Of the sites assessed by WRBWO, the abstraction for the Mgongola irrigation scheme on
the Mkindo River is located nearest to and upstream from the Wami River at the Mtibwa EFA
site. The reassessment undertaken by WRBWO in 2013 concluded that no change to the
previously reported environmental flows is required from those reported in 2008 at the
Mtibwa site. The dry year environmental flows for the Wami River at the Mtibwa EFA site
from the 2008 and 2013 assessments can be seen below in Table D-1.
Table D.1: Driest Year Recommended Average
Discharge (RAD) at Wami River at the
Mtibwa EFA Site
Driest year RAD
Month Wami River at Mtibwa
March 3.0
April 5.0
May 5.0
June 5.0
July 4.1
Adapted from Table 45 in iWASH (2013)

It should be noted that between the two EFA field investigations in 2008 and 2011, the
original Mtibwa site had been significantly modified by construction of a bridge downstream
and dredging making this site no longer suitable for the EFA study. In 2011, a new site
downstream of the original site was adopted for the EFA.

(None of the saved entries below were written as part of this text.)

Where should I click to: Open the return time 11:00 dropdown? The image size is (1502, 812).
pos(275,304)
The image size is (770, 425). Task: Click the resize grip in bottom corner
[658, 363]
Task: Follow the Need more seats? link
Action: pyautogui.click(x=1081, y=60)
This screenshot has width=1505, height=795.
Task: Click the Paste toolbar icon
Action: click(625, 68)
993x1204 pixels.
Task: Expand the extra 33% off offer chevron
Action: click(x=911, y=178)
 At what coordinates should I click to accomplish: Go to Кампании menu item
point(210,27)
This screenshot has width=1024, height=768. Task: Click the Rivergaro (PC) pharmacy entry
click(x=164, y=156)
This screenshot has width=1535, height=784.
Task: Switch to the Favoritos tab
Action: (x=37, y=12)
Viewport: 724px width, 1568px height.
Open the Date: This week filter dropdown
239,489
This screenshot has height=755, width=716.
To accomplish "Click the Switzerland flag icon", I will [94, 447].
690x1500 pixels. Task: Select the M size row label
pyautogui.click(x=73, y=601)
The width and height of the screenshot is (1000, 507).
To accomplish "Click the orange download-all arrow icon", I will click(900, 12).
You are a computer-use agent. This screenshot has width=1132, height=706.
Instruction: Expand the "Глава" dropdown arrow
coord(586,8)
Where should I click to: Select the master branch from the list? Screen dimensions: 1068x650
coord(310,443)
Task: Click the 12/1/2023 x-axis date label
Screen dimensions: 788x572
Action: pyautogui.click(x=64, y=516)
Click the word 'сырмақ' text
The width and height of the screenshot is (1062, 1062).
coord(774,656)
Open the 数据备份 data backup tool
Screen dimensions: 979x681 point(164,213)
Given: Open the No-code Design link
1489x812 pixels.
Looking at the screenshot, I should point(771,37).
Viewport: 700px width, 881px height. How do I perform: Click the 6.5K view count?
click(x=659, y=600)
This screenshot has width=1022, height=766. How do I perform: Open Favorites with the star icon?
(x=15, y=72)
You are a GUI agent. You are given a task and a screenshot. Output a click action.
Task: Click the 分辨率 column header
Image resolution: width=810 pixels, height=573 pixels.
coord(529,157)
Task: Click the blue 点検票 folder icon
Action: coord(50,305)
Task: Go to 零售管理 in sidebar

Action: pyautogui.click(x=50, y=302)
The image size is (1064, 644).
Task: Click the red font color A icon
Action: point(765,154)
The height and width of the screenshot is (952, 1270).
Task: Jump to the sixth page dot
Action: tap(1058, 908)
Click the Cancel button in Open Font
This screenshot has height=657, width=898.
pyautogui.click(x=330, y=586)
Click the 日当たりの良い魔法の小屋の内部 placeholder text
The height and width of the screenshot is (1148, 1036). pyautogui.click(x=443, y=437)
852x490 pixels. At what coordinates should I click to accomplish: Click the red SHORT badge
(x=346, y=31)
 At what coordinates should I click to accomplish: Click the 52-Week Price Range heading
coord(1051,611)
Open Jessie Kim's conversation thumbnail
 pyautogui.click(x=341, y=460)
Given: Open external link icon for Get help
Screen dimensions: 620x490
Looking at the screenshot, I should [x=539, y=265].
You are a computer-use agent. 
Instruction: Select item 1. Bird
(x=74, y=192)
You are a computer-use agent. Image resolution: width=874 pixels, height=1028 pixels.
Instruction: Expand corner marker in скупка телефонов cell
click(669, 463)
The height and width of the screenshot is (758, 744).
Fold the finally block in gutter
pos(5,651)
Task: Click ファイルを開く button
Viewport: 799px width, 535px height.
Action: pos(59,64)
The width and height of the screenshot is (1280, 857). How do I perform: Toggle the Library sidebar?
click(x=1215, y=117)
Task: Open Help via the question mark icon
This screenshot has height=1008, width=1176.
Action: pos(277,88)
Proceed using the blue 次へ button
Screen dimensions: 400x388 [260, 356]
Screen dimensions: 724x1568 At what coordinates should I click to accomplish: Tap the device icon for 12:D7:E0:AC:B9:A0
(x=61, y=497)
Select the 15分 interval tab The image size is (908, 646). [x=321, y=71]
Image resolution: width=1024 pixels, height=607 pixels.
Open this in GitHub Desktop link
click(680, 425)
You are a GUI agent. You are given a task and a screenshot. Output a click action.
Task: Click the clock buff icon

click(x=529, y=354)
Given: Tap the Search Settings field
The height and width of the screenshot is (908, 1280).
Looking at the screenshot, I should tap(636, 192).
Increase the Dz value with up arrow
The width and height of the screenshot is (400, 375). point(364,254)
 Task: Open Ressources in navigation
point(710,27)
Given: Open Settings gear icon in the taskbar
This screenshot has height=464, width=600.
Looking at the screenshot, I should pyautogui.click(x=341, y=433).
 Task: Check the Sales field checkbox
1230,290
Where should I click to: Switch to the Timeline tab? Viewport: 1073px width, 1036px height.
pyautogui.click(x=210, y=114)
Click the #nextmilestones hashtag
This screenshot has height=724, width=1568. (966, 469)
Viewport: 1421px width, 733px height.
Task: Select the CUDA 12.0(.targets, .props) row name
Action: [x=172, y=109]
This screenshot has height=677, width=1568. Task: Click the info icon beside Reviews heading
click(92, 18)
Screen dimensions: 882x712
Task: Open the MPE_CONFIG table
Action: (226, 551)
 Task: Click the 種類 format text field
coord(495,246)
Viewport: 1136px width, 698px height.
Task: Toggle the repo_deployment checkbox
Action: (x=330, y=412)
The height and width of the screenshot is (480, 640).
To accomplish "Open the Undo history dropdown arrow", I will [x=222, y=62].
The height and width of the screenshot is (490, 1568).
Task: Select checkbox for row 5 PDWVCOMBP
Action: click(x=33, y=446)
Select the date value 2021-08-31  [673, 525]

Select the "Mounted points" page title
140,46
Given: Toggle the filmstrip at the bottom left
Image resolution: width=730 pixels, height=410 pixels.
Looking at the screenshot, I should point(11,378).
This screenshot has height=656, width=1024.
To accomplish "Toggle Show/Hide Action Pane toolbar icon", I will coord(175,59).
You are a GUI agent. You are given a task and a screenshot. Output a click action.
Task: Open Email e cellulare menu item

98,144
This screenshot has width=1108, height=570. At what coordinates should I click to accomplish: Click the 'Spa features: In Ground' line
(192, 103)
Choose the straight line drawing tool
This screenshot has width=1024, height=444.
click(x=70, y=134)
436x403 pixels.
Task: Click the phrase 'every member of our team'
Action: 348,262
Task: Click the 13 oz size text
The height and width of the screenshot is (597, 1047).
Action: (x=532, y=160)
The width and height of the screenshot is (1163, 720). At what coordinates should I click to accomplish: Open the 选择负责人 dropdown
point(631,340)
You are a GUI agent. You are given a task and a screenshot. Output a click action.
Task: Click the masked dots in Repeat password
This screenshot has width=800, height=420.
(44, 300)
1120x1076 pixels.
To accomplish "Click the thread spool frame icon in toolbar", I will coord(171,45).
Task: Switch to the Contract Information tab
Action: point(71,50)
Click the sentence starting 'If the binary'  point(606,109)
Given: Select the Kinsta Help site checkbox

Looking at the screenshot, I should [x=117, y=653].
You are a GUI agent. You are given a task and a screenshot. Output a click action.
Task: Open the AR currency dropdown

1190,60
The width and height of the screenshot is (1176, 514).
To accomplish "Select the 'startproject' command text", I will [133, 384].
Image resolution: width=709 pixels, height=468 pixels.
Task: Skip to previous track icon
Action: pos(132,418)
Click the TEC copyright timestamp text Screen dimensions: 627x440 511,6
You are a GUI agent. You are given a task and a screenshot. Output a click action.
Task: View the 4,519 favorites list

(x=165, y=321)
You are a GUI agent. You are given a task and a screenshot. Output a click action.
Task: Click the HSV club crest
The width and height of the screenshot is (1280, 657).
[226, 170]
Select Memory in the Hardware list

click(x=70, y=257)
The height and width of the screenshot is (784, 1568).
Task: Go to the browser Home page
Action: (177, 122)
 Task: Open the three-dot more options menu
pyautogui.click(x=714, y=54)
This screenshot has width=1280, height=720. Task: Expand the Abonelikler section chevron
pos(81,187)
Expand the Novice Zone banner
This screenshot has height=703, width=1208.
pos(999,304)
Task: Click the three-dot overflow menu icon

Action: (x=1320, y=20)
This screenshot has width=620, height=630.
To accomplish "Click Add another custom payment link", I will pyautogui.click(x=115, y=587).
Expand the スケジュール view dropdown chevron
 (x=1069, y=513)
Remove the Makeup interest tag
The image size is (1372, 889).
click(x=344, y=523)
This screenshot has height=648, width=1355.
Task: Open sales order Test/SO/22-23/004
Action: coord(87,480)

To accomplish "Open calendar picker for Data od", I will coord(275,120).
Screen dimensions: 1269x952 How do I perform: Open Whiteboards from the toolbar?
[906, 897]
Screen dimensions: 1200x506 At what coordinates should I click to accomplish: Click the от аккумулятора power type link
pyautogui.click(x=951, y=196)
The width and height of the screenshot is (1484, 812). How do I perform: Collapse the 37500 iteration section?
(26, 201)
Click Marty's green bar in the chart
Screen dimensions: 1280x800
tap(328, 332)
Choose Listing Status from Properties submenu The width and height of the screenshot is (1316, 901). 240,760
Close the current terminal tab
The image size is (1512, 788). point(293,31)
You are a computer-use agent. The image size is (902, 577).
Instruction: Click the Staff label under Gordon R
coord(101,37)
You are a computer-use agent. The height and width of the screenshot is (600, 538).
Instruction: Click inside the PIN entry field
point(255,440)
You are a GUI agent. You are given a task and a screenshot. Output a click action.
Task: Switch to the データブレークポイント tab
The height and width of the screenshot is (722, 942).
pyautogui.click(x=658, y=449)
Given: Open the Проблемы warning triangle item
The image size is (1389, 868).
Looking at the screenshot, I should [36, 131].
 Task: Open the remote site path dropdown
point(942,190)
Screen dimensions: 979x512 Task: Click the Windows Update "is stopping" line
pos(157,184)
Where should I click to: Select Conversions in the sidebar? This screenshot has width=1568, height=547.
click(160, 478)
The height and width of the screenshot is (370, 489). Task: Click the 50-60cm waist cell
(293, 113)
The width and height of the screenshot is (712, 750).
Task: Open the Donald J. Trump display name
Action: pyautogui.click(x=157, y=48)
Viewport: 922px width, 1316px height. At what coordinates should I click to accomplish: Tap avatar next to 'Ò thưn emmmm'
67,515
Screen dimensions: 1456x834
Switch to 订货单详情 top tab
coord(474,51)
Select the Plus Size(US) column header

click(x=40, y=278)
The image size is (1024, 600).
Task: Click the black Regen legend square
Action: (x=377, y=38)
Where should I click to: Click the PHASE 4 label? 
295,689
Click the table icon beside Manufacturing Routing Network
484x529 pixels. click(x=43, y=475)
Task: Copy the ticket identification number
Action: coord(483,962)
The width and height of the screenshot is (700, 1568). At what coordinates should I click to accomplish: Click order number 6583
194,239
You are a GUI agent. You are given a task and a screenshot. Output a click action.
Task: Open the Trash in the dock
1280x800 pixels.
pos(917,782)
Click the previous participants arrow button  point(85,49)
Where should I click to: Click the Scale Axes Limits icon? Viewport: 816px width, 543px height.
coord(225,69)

Water requirements in the context of the 2008 and 2013 EFA
There are no EFA sites on the Mkindo River; therefore, the impact on this river cannot be
assessed. However, the flow from the Mkindo will impact the flow at the Mtibwa EFA site on
the main Wami River. To assess the impact of the abstraction for the irrigation scheme on
the Mtibwa EFA site a number of factors need to be considered, including:
 Flow on the main Wami River at Dakawa gauging station (1G1);
 Flow on the River Mkindo at Mkindo gauging station (1GB2);
 Flow on the Diwale River (1GB1A);
 Other flows (e.g., Dizingwi, Mgongola and Divue rivers)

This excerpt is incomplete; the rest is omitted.